Хоть я и не театрал, но с антитеатральными домыслами Слепня согласиться не мог. И очень огорчало меня, что он стихов не читает. Но так как он не только моих стихов знать не хотел, но и вообще был чужд поэзии, то в обиде я на него не был. В остальном взгляды наши о многом сходились. Он тоже уважал животных, считал, что люди их недооценивают. И тоже был противником охоты. В особенности — любительской, когда люди убивают зверей не ради питания своего, а ради удовольствия. Тут он, пожалуй, перегибал палку. Однажды он сказал мне, что его злит описание охоты в «Войне и мире»; ему не нравится, что эти паразиты-помещики с таким азартом истребляют лисиц и зайцев. Правда, волка там Толстой по совести изобразил, волка Толстому жалко. Волк у него там страдает, бедняга. Волк в той главе, если разобраться, — главное действующее лицо. Волк там — человек, а люди — звери. Я бы их — к стенке!

 — И Наташу — тоже? — спросил я.

— Нет, Наташа хорошая. И Петя хороший, он потом на войне погибнет. Их к стенке не надо. А остальных — надо! Они паразиты. Мало того, что они крестьян эксплуатируют, они ещё и животных зазря истребляют. И дядюшка этот, которого Толстой так сладенько расписывает, — тоже паразит отпетый. К стенке дядюшку!

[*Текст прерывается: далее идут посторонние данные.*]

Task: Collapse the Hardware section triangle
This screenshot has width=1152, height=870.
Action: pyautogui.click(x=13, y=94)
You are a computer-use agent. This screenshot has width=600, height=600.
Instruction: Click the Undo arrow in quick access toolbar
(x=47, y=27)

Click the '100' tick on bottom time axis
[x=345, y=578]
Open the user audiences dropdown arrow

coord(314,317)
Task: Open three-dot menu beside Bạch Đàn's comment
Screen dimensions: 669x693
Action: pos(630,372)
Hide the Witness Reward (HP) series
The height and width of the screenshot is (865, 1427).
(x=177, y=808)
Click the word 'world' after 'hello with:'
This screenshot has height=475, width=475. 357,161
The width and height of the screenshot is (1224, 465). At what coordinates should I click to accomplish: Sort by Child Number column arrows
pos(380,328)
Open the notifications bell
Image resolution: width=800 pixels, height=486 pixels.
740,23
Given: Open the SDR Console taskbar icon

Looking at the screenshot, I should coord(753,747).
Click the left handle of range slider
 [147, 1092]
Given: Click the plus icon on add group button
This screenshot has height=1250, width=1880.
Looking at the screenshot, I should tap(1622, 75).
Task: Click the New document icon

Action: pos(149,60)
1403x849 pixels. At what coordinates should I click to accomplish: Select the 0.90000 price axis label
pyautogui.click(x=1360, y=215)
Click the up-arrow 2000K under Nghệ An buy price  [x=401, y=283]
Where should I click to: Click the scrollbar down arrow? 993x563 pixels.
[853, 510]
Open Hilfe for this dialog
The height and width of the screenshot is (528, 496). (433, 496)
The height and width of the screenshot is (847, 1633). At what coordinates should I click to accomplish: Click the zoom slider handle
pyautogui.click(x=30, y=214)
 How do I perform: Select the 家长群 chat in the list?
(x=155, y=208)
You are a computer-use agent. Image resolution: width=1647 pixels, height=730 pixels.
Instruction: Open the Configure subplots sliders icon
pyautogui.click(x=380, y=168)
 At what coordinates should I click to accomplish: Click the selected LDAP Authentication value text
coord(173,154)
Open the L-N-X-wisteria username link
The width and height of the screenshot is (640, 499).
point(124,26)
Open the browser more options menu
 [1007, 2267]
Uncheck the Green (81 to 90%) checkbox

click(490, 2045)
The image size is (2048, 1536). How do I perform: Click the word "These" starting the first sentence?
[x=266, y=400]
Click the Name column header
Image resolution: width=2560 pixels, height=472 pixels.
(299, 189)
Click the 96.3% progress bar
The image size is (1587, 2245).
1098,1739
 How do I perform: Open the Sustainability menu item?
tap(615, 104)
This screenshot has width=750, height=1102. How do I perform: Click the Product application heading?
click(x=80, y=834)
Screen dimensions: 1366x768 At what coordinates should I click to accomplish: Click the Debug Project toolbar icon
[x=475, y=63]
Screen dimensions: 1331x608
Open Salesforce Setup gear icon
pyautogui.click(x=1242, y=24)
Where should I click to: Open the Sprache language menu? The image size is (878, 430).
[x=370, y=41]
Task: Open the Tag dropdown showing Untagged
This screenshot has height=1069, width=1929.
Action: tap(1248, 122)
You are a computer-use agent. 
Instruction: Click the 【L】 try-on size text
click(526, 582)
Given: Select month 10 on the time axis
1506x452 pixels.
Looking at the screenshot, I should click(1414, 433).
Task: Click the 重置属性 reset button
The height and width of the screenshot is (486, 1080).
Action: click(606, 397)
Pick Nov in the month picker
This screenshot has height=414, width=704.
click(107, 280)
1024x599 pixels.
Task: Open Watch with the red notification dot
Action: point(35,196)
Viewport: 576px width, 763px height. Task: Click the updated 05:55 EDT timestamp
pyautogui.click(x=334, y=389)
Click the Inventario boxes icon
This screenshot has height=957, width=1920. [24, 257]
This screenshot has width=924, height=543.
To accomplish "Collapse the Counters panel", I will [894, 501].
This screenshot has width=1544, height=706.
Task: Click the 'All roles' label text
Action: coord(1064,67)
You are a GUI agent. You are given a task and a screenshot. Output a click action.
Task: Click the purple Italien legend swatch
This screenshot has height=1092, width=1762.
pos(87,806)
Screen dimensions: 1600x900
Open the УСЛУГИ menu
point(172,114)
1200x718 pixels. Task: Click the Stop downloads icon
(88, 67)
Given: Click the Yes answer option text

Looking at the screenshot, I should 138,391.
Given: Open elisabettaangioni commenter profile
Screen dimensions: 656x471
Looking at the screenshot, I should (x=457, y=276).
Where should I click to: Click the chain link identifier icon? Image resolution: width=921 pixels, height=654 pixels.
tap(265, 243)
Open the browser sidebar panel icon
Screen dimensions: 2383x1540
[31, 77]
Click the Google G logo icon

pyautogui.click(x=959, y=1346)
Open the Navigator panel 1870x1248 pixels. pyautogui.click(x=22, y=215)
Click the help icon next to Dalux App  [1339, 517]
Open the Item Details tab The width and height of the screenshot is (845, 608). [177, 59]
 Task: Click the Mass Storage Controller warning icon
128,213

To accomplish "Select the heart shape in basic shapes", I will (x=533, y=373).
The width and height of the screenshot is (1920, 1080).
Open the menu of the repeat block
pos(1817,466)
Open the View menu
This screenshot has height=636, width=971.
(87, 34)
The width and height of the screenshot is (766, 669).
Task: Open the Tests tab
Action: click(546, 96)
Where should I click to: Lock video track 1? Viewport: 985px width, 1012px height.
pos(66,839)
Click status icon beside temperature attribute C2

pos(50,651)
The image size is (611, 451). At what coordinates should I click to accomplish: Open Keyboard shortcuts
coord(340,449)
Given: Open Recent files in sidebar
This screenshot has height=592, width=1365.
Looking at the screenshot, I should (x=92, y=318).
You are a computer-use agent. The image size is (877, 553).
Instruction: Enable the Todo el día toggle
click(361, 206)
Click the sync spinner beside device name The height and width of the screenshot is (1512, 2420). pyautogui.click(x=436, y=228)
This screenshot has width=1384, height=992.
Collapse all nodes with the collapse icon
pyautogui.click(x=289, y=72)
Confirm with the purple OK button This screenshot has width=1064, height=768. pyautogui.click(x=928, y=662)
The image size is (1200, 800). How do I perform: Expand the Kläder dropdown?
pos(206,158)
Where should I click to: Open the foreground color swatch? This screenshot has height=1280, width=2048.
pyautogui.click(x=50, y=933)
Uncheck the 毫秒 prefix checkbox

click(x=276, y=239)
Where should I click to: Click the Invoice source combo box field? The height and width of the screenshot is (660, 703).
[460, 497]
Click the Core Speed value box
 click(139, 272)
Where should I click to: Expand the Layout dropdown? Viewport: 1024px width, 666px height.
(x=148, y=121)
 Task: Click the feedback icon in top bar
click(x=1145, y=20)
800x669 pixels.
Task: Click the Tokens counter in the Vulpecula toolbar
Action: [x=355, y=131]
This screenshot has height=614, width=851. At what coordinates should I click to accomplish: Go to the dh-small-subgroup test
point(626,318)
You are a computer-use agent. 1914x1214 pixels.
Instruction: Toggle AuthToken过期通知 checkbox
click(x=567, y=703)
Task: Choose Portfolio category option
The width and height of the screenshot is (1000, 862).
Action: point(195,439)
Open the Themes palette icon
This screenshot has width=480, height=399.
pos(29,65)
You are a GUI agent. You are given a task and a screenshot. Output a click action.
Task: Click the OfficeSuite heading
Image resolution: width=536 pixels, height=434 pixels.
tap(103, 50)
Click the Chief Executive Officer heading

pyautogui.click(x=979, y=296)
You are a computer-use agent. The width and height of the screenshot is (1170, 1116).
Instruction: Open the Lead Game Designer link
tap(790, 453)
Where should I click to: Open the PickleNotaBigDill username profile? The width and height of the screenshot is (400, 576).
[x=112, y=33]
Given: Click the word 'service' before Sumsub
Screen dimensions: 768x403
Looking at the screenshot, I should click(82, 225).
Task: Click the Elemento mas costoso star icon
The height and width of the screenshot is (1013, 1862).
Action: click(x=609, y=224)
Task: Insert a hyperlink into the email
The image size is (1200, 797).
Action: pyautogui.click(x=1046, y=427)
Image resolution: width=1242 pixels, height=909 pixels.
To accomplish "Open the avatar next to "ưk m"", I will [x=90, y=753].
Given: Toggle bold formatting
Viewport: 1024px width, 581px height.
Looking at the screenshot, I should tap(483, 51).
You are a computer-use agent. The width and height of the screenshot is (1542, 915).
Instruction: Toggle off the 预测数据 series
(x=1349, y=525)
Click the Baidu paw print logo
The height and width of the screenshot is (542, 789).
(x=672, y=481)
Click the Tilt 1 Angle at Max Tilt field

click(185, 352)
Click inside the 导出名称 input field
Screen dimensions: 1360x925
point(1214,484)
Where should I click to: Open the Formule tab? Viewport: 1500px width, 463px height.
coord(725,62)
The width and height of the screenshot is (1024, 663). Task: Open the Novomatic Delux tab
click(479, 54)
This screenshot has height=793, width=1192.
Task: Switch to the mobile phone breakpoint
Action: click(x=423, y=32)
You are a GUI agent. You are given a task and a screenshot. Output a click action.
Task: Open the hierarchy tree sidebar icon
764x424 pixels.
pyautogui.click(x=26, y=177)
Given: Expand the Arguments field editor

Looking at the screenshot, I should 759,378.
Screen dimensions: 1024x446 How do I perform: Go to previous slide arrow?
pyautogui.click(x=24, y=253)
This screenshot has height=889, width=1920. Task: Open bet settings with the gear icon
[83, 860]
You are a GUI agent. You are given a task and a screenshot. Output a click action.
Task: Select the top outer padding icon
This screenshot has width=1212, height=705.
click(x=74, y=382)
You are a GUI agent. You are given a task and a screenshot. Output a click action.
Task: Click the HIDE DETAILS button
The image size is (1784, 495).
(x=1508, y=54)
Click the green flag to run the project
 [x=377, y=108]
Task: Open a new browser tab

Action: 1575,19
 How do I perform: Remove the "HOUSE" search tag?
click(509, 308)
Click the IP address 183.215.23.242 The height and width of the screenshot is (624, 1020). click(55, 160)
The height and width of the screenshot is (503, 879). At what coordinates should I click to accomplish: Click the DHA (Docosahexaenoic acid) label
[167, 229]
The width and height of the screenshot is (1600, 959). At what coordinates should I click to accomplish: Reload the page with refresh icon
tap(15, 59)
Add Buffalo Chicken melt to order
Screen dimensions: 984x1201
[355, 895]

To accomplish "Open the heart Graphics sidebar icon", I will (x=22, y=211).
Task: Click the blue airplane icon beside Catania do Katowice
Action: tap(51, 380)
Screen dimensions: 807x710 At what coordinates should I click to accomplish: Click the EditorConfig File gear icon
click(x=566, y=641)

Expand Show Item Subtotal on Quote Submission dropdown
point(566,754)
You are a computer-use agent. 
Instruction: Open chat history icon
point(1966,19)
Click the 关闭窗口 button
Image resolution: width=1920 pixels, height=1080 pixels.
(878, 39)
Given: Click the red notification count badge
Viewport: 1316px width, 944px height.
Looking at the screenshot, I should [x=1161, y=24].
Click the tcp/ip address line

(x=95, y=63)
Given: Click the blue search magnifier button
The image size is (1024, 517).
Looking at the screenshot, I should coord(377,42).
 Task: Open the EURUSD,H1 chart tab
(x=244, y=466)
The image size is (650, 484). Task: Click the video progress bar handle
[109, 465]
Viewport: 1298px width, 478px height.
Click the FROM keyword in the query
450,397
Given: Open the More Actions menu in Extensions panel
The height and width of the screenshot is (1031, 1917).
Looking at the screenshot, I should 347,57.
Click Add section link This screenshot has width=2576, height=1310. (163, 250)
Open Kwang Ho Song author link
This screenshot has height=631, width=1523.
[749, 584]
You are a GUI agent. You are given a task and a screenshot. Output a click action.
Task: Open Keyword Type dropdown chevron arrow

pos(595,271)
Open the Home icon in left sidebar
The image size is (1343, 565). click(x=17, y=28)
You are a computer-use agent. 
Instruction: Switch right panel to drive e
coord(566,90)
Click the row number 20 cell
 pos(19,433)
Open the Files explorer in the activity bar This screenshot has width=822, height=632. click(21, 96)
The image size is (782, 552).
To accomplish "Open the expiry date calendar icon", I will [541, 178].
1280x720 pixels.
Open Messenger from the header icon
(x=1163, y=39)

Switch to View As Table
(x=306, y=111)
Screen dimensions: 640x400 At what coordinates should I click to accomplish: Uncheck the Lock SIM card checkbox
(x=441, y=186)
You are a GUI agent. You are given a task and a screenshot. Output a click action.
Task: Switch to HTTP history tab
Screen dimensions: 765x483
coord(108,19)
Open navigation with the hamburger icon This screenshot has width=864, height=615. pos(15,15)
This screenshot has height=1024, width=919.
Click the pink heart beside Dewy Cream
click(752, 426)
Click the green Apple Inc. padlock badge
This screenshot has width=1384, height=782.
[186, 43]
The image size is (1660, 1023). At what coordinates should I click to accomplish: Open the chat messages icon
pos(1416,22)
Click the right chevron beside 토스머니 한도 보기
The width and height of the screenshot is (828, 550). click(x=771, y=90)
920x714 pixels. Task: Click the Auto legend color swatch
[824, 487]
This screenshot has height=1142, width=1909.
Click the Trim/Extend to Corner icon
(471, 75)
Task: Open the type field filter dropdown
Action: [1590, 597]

Суждения у Слепня были сердитые, а на деле он добряком был. Помню, после летних каникул выдали нам, фабзайцам, талончики в закрытый распределитель. Тогда карточная система была; её ввели в 1930, а отменили в 1934 году. Мы со Слепнем отправились в магазин, находившийся недалеко от Витебского вокзала, и купили на те талончики по килограмму солёной селёдки. Когда мы с этим приятным грузом шагали мимо вокзала, туда, видно, только что прибыл дальний поезд. На привокзальную площадь высыпали пассажиры. Среди них было немало исхудалых женщин. Ясное дело, они приехали с Украины, там в то время голод был смертный. Две женщины подошли к нам. Сквозь южную смуглоту их лиц просвечивала голодная бледность. Та, что помоложе, держала за руку девочку лет четырёх, другая, пожилая, несла большой фанерный чемодан. Они — почему-то шёпотом — спросили, нет ли у нас хлеба. Хлеба с собой у нас не было. Слепень вынул из своего холщового портфеля всю порцию рыбы, завёрнутую в газету, и целиком вручил её женщине с ребёнком. Последовав его примеру, я отдал свою долю пожилой женщине. И сразу же мы почему-то очень заторопились, какое-то смущение нами овладело. Шагая в сторону Невского, мы ни единым словом не обмолвились об этих женщинах, а о чём-то совсем другом говорили.

Когда я поведал матери об этом сельдяном эпизоде, она ничуть не рассердилась на меня за то, что я не принёс домой ни одной селёдочки. Она даже легонько упрекнула меня за то, что инициатива этого деяния исходила не от меня, что я совершил доброе дело лишь из подражания товарищу. Хоть жили мы весьма небогато, мать помогала двум старушкам, жившим недалеко от нашего дома. Она считала, что как бы ты ни был беден, но всегда есть кто-то беднее тебя.